13. No doubt, the applicant is not only aware of the import of this provision of the law but it also applied it when it lodged an objection with the Commissioner, more, particularly in accordance with section 51(1) of the Act. The Commissioner, on his part, considered the objection and made an ‘objection decision’ under section 51(11). As the Acts states, in an objection decision, the Commissioner may allow the objection either in whole or in part, or disallow it altogether. In the applicant’s case, he disallowed the objection.

14. Being dissatisfied with the objection decision, the applicant was bound to invoke section 12 of the Tax Appeals Tribunal Act, cap. 469A which provides that ‘a person who disputes the decision of the Commissioner on any matter arising under the provisions of any tax law may, subject to the provisions of the relevant tax law, upon giving notice in writing to the Commissioner, appeal to the Tribunal’. Section 13 of the Tax Appeals Act details the procedure for making of the appeal.

15. Again, going by the applicant’s own pleadings and depositions, it was conscious of the appellate procedure under section 12 of the Act.

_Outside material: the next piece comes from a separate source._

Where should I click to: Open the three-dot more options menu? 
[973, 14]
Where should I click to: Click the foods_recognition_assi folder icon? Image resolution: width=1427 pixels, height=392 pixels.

In paragraph 15 of the affidavit of Ms. Odhiambo, for example, she swore as follows:“15. That the Respondent subsequently issued an Objection decision dated 8th October 2021 which the ex parte applicant did not receive until it was too late to lodge an appeal against the decision.”

16. If the applicant had filed the appeal to the Tax Appeals Tribunal and, peradventure, it was dissatisfied with the decision of the Tribunal, the applicant would be entitled to move this Honourable Court by way of an appeal under section 32 of the Tax Appeals Tribunal Act to impeach that decision. Under this provision of the law, a party to proceedings before the Tribunal may, within thirty days after being notified of the impugned decision or within such further period as the High Court may allow, appeal to this Honourable Court.

17. It follows that even if the applicant’s failure to exhaust the appellate mechanisms prescribed by the Tax Appeals Tribunal Act was excusable, it could only appeal to this Honourable Court and not file an application for judicial review.

18. Needless to say, an appeal is not synonymous with judicial review. The distinction between the two jurisdictions has been discussed by David Foulkes in his book Foulkes Administrative Law, 7th Edition. Citing the case of Customs and Excise Commissioners versus J.H. Corbitt (Numismatists) Ltd (1981) AC 22, (1980) 2 2ALL ER 72, the learned author noted as follows:“It is to be noted that an appeal lies from, whether to an appellate tribunal or to a court of law, only when and to the extent that statute so provides, and the powers of the appeal body to review, reconsider etc. the decision of the tribunal likewise depend on the statute. To be contrasted with appeal is judicial review. The decision of tribunals, as bodies exercising judicial functions, have always been subject to review by the courts (that is, to judicial review) by means of the order of certiorari. This enables the court to quash a decision on certain grounds. Whereas appeal lies only when and to the extent that statute provides, the court’s common law power of judicial review exists unless it is take away or limited by statute. Thus where no appeal to the court is provided by statute the only possible challenge in the courts is by way of judicial review…” (at p.150-151). (Emphasis added).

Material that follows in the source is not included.